● TEXTO DEL DOCUMENTO:
▬▬▬

Lecturas del Domingo 26º del Tiempo Ordinario – Ciclo A
Primera lectura
Así dice el Señor: «Comentáis: “No es justo el proceder del Señor”. Escuchad, casa de Israel: ¿es injusto mi proceder?, ¿o no es vuestro proceder el que es injusto? Cuando el justo se aparta de su justicia, comete la maldad y muere, muere por la maldad que cometió. Y cuando el malvado se convierte de la maldad que hizo y practica el derecho y la justicia, él mismo salva su vida. Si recapacita y se convierte de los delitos cometidos, ciertamente vivirá y no morirá.»
Palabra de Dios
Salmo
R/. Recuerda, Señor, que tu misericordia es eterna
Señor, enséñame tus caminos,
instrúyeme en tus sendas:
haz que camine con lealtad;
enséñame, porque tú eres mi Dios y Salvador,
y todo el día te estoy esperando. R/.

▬▬▬

● ENTRADAS PROPORCIONADAS:
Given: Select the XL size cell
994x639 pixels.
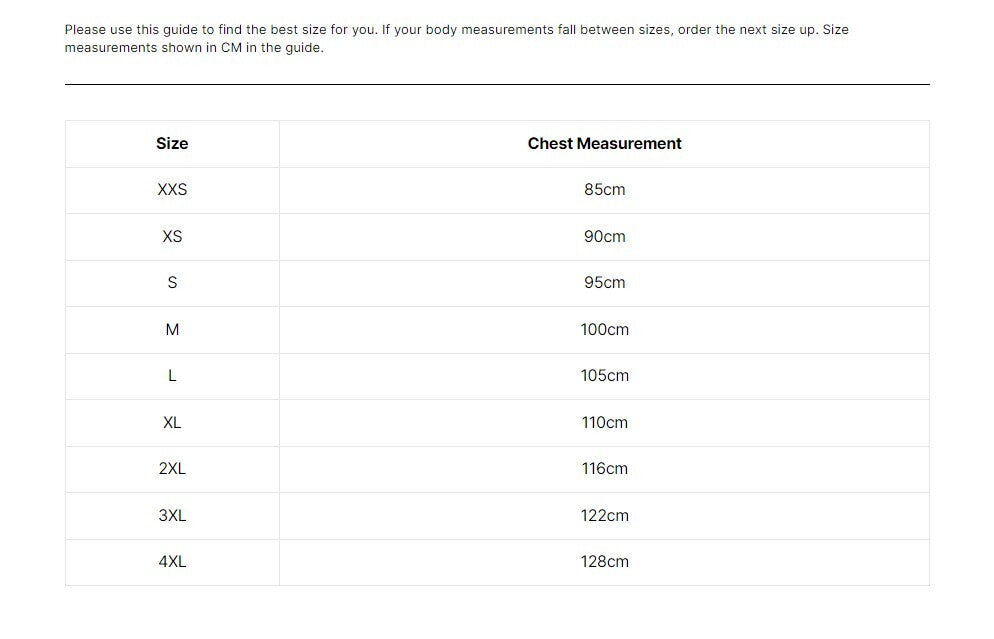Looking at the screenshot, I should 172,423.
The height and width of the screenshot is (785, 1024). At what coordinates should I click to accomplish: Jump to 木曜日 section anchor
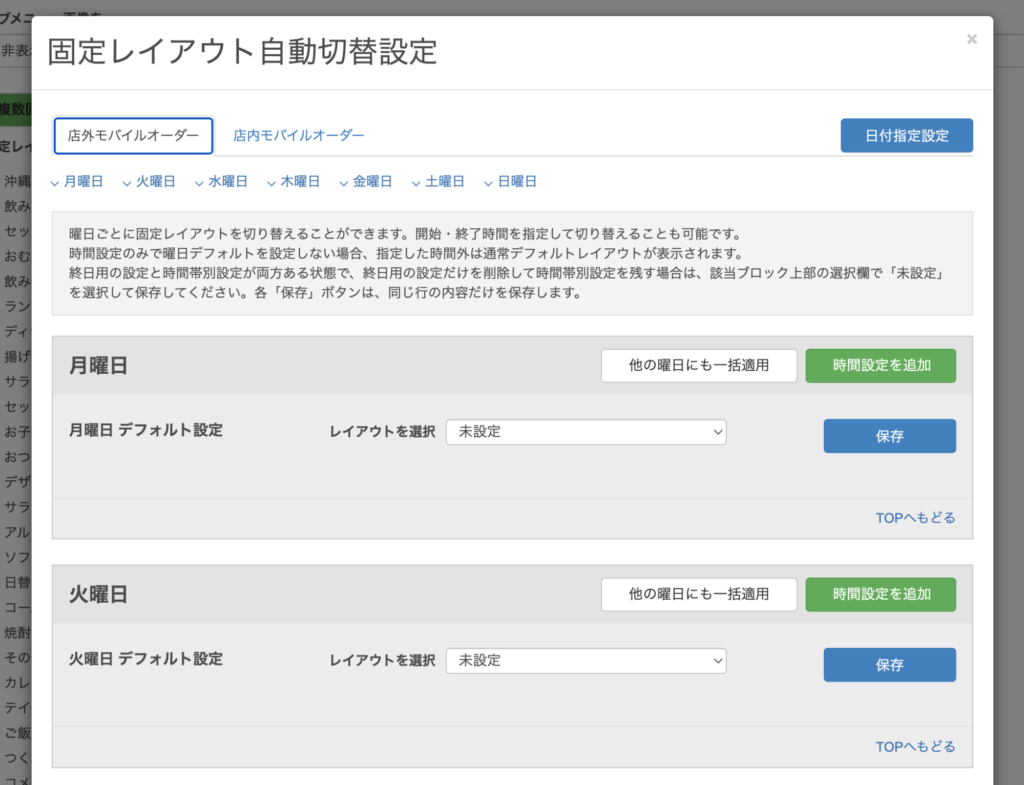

▬▬▬

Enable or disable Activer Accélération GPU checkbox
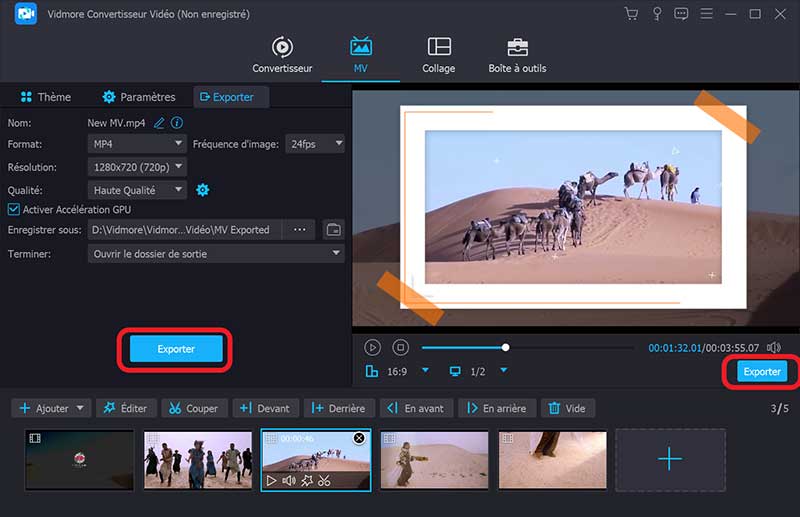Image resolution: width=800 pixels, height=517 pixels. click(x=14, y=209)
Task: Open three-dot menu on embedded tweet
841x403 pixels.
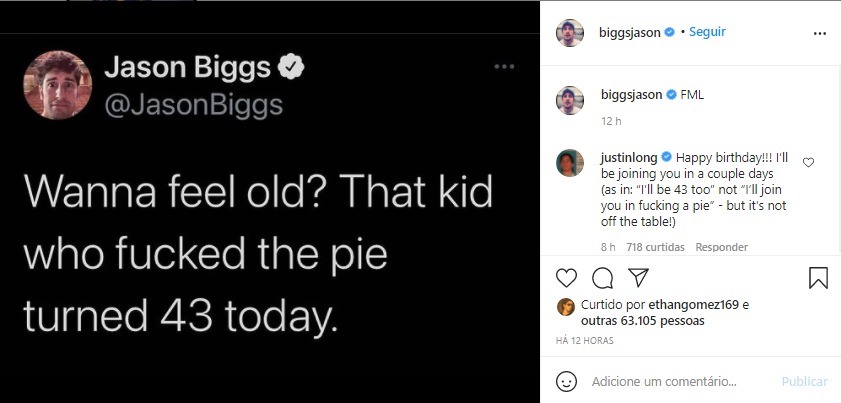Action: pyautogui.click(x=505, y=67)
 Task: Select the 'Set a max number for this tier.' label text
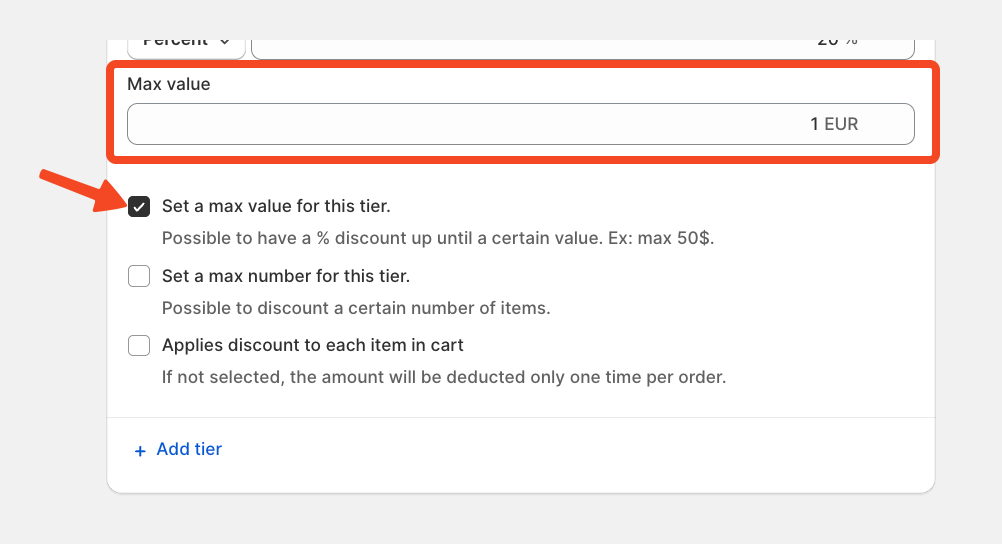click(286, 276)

▬▬▬

● TAREA PLANTEADA: Transcribe completo y sin ninguna alteración el texto con las lecturas del domingo 26º del Tiempo Ordinario. Las entradas no tienen relación alguna con el texto.

● RESULTADO DEL EJERCICIO:
Lecturas del Domingo 26º del Tiempo Ordinario – Ciclo A
Primera lectura
Así dice el Señor: «Comentáis: “No es justo el proceder del Señor”. Escuchad, casa de Israel: ¿es injusto mi proceder?, ¿o no es vuestro proceder el que es injusto? Cuando el justo se aparta de su justicia, comete la maldad y muere, muere por la maldad que cometió. Y cuando el malvado se convierte de la maldad que hizo y practica el derecho y la justicia, él mismo salva su vida. Si recapacita y se convierte de los delitos cometidos, ciertamente vivirá y no morirá.»
Palabra de Dios
Salmo
R/. Recuerda, Señor, que tu misericordia es eterna
Señor, enséñame tus caminos,
instrúyeme en tus sendas:
haz que camine con lealtad;
enséñame, porque tú eres mi Dios y Salvador,
y todo el día te estoy esperando. R/.